# Crew needed headed - deepwater trip out of Sabine Pass



## Mako Mike (Jun 8, 2006)

Looking to fill out the rest of my potential trip after several cancellations.

Headed to Auger. Yup, you read that right... AUGER. 5-19 to 5-20, out of Sabine Pass on an impromptu charter.

If the weather holds, this is going to be an epic trip. Even though this is a no commitment trip chartered trip... (meaning if the weather blows us out, $0 and no re-book needed)... this is a "we will possibly need 2 people to seriously commit, not hold a spot while you check).

This is a ~36hr hardcore tuna trip, for serious fishermen only. 

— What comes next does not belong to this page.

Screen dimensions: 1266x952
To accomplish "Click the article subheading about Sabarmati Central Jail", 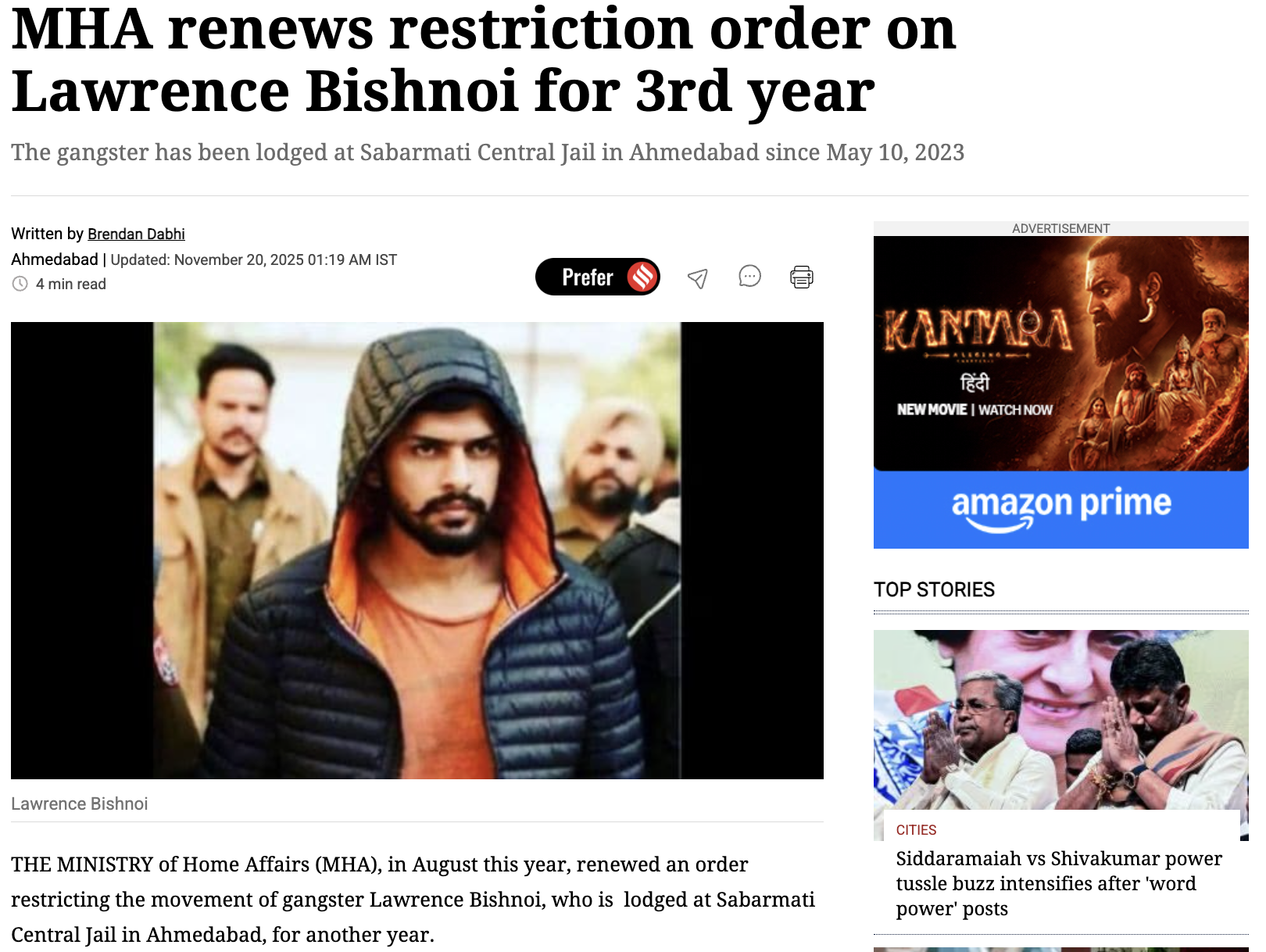I will click(x=488, y=152).
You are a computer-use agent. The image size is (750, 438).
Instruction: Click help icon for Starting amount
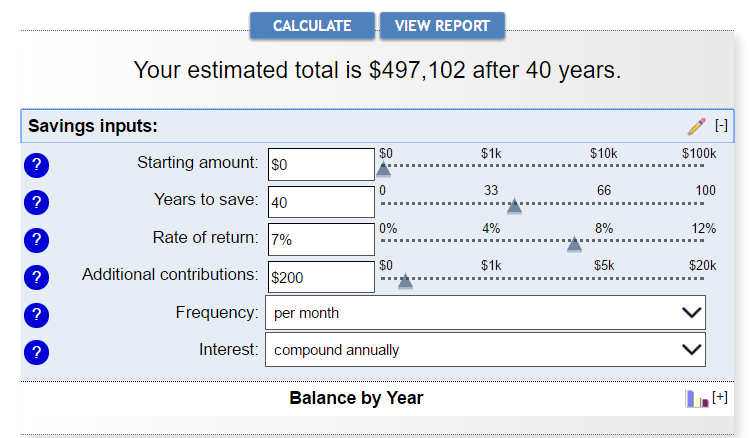pos(36,166)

You bring your share, your food/drink... all bait & gear included.

What say you?


----------



## pccurr (Jul 3, 2006)

PM sent would like to discuss details.


----------



## Mako Mike (Jun 8, 2006)

pccurr said:


> PM sent would like to discuss details.


Minutes too late. Just filled the boat. Apologies.


----------



## photofishin (Aug 7, 2009)

How'd you guys do?


----------



## Mako Mike (Jun 8, 2006)

We killed em!


Sent from my iPhone using Tapatalk


----------



## Mako Mike (Jun 8, 2006)

Sent from my iPhone using Tapatalk


----------



## gigem87 (May 19, 2006)

That one tuna looks like he got in your prop 

Sent from my SM-G975U using Tapatalk


----------



## Mako Mike (Jun 8, 2006)

gigem87 said:


> That one tuna looks like he got in your prop
> 
> Sent from my SM-G975U using Tapatalk


Nope. The tax man cometh and the taxman taketh away. (Sharks)

I horsed the **** out of that one with my Avet and was able to keep most of the meat on him and out of the sharks grasp. The other yellow fin, not so much. He was et to hell and back.

Sent from my iPhone using Tapatalk


----------



## cubanfisherman (Nov 9, 2005)

nice trip


----------



## 348473 (Apr 12, 2017)

Are those cubera?


----------



## Mako Mike (Jun 8, 2006)

hurricane matt said:


> Are those cubera?


No sir. Dog tooth and Mangrove snaps.

Sent from my iPhone using Tapatalk


----------